Alexander Terekhov <terekhov <at> web.de> writes:
Hans Boehm wrote: [...]
Although the existence of such an algorithm is interesting, the point is
that
avoiding the equivalent of the sequentuially consistent store here is incredibly complicated, appears to require scheduler help and, at least for me, would require careful study of the proof before I were willing to implement it. On the other hand, the algorithm using the equivalent of sequentially consistent atomics (which I think is still far more widely used) is orders of magnitude simpler.
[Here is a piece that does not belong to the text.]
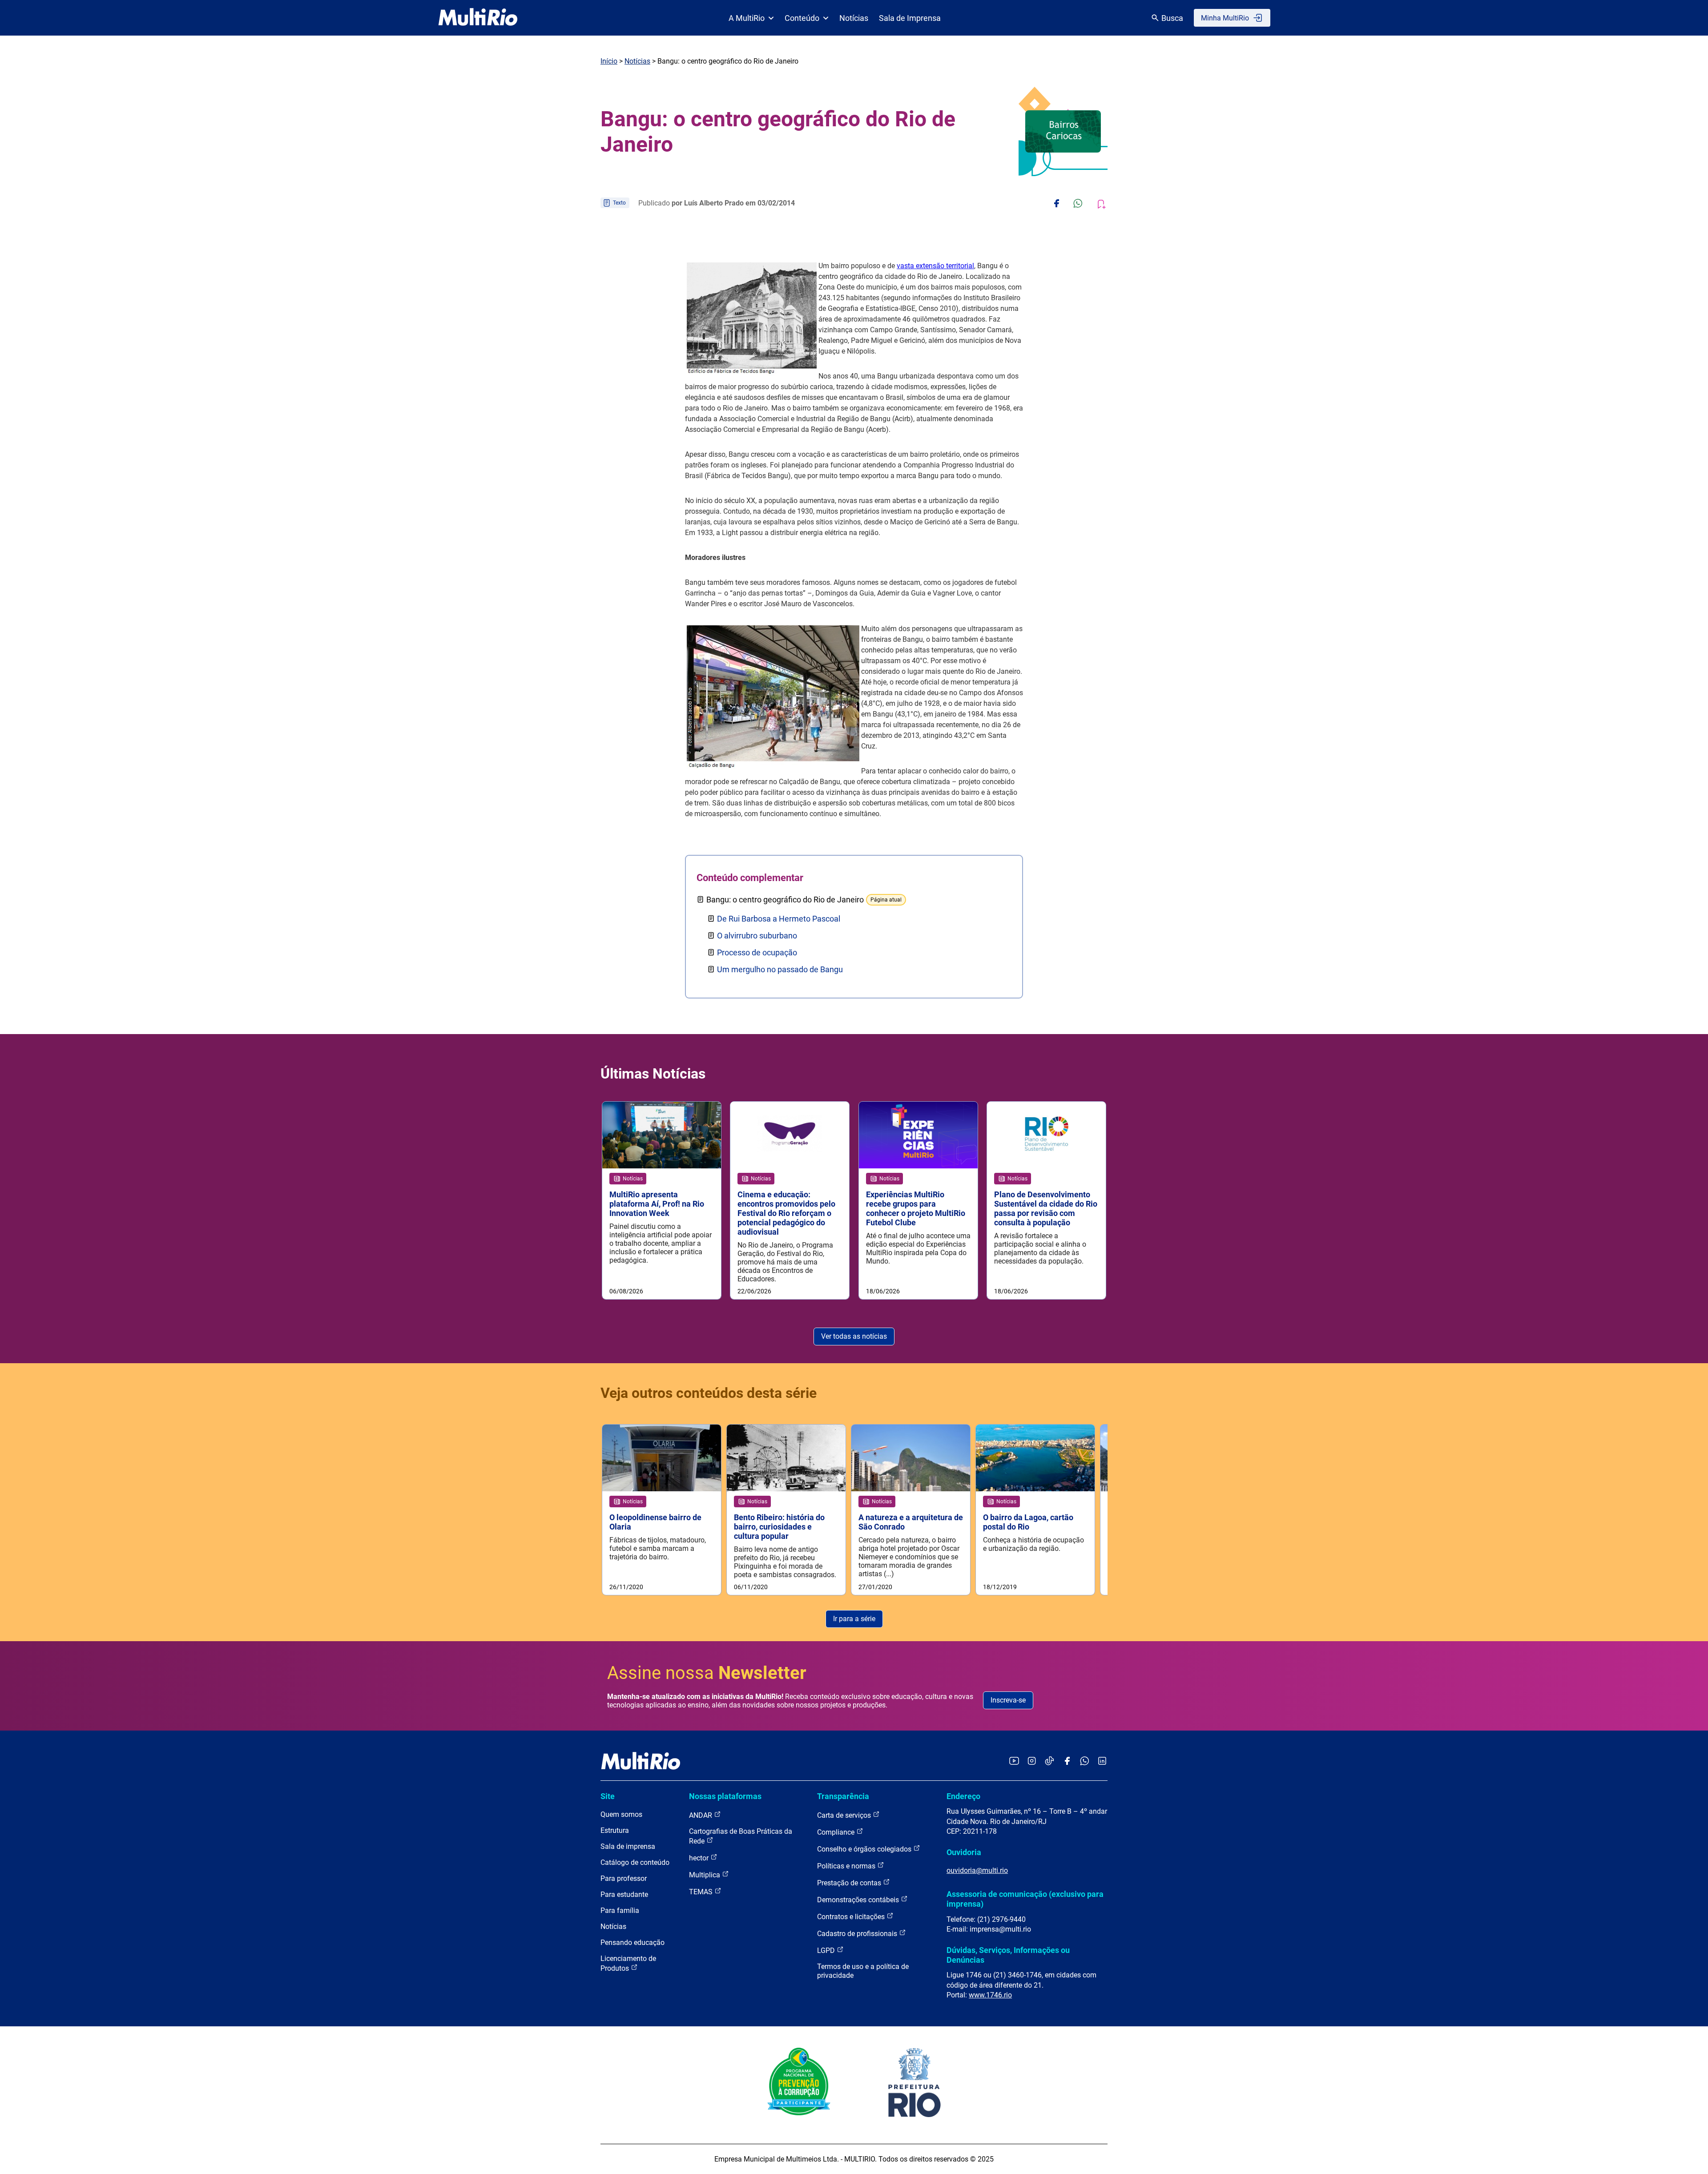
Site (607, 1796)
If you understand the complex algorithm, we assume you can add the ordering constraints corectly.
With waiters bit (0x80000000) and atomic RMW, mutex is simply: (pseudo-code below)
WHILE atomic_bit_test_set_hlb(&lock, 1) // efficient acquire MO lock_queue_wait(&lock, 1) // wait if locked bit is set
for lock() and
uintptr_t lock_queue IF atomic_decrement_rel(lock_queue = &lock) // release MO THEN lock_queue_wake(lock_queue, 1) I'm not sure I understand your syntax here.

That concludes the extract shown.